Dado que para la admisión de cualquier acción resarcitoria es menester acreditar una conducta ilícita por parte de la persona acusada; la existencia de un factor de atribución subjetivo u objetivo; la producción de un daño; y una adecuada relación de causalidad entre aquella conducta y el daño (Bustamante Alsina, en “Teoría General de la Responsabilidad Civil”, 4° ed., Buenos Aires, 1983, pág. 86, nro. 170; Llambías, en “Tratado de Derecho Civil- Obligaciones”, Buenos Aires, 1964, t°. I., pág. 121, nro. 98; Cazeaux-Trigo Represas, en “Derecho de las Obligaciones”, La Plata, 1969, t°. 4, pág. 239; Pizarro-Vallespinos, en “Instituciones de Derecho Privado-Obligaciones”, Buenos Aires, 1999, t°. 2, pág. 623; Morello, en “Indemnización del daño contractual”, Buenos Aires-La Plata, 1974, pág. 138; Borda, en “Tratado de Derecho Civil argentino-Obligaciones”, Buenos Aires, 1967, t°. I, pág. 127; Belluscio-Zannoni, en “Código Civil y leyes complementarias”, Buenos Aires, 2002, tº. 2, pág. 617; esta Sala, in re, “Serviur S.A. c/Serus Construcciones S.R.L. , 27.12.16; íd., “Intellect Posware Solutions Group S.R.L. c/Y.P.F. S.A., 16.5.17; íd., “Charrúa, María Juana c/Assist Card Argentina S.A. de Servicios”, 13.6.17), ausente en el caso tales recaudos de admisión, también esta porción de lo recurrido debe correr igual suerte que la anterior. iv.De todas maneras, más allá de que según mi criterio el recurso debe ser estimado, en mi opinión el actor pudo razonablemente creerse con derecho para demandar como lo hizo: la variedad de lesiones que padece según quedó demostrado en vía pericial autorizan tal conclusión.

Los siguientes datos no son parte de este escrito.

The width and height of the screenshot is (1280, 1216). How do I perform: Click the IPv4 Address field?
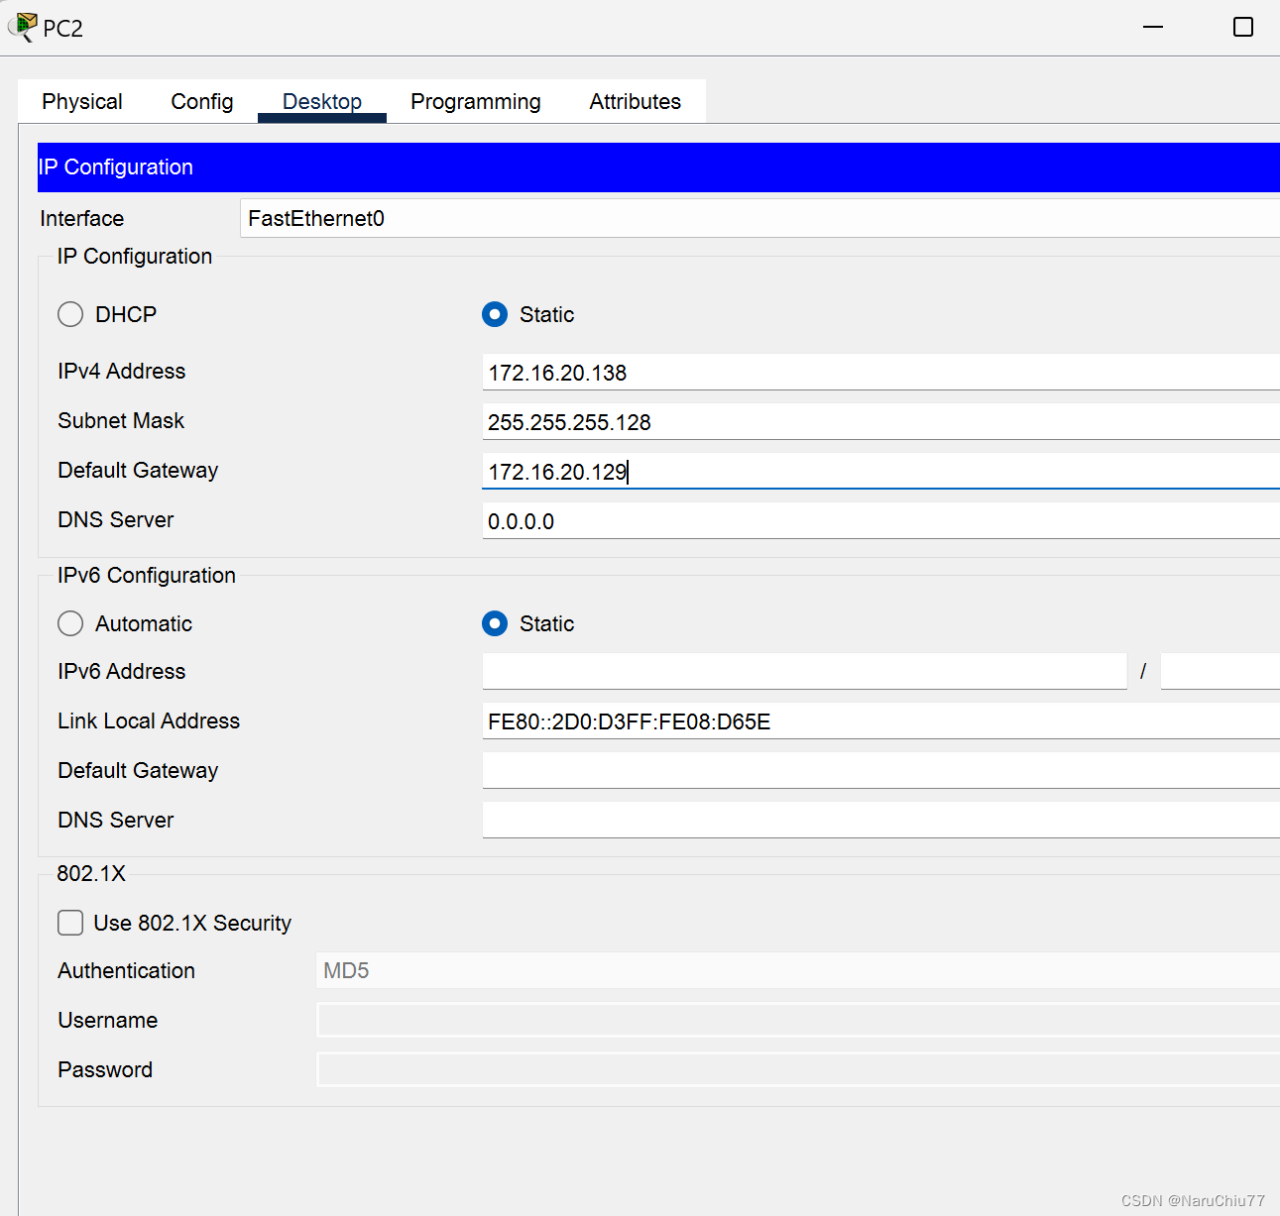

Como ocurre en la mayoría de los sistemas procesales y lo sostiene la doctrina tanto clásica cuanto moderna, la imposición de costas se funda en el criterio objetivo del vencimiento (Chiovenda, en “Principios de derecho procesal civil”, Madrid, 1925, t°. II, pág. 404; Alsina, en “Tratado teórico práctico de derecho procesal civil y comercial”, Buenos Aires, 1942, t°. II, pág. 472; Palacio-Alvarado Velloso, en “Código Procesal Civil y Comercial de la Nación, explicado y anotado jurisprudencial y bibliográficamente”, Santa Fe, 1989, t°. 3, pág. 85; Fassi, en “Código Procesal Civil y Comercial de la Nación”, Buenos Aires, 1971, t°. I, pág. 315).

Este criterio ha sido adoptado también, como principio, en la ley procesal vigente (art. 68, primer párrafo, del Código Procesal), lo que implica que el peso de las costas debe ser soportado por quien provocó una actividad jurisdiccional sin razón suficiente.

No obstante, ese criterio no es rígido: véase que el segundo párrafo de la norma citada faculta al magistrado para eximir de costas al vencido cuando encontrase mérito para ello o cuando mediare razón fundada para litigar, esto es, cuando el vencido hubiere actuado sobre la base de una convicción razonable y objetiva acerca del derecho invocado en el litigio, lo que descarta la actuación basada en una creencia meramente subjetiva (esta Sala, “Sistemas Analíticos S.A. c/Becton Dickinson Argentina S.R.L.”, 1.11.16; íd., “Somnitz, Evelyn c/Obra Social del Personal de Entidades Deportivas y Civiles” , 24.11.16; íd., “Quantec Geoscience Argentina S.A. c/Catgold S.A.”, 6.12.16; íd., “Cornejo, Cristián c/Dátola, Christian”, 22.12.16; íd., “Serviur S.A.c/Serus Construcciones S.R.L.” , 27.12.16; íd., “Torres, Guillermo Enrique c/HDI Seguros Argentina S.A.”, 25.4.17; íd., “Lince Seguridad Cooperativa Limitada c/El Ciclón de Banfield S.A.” , 12.10.17; íd., “Ávila, Rodolfo Ariel c/La Nueva Cooperativa de Seguros Ltda.” , 28.3.19).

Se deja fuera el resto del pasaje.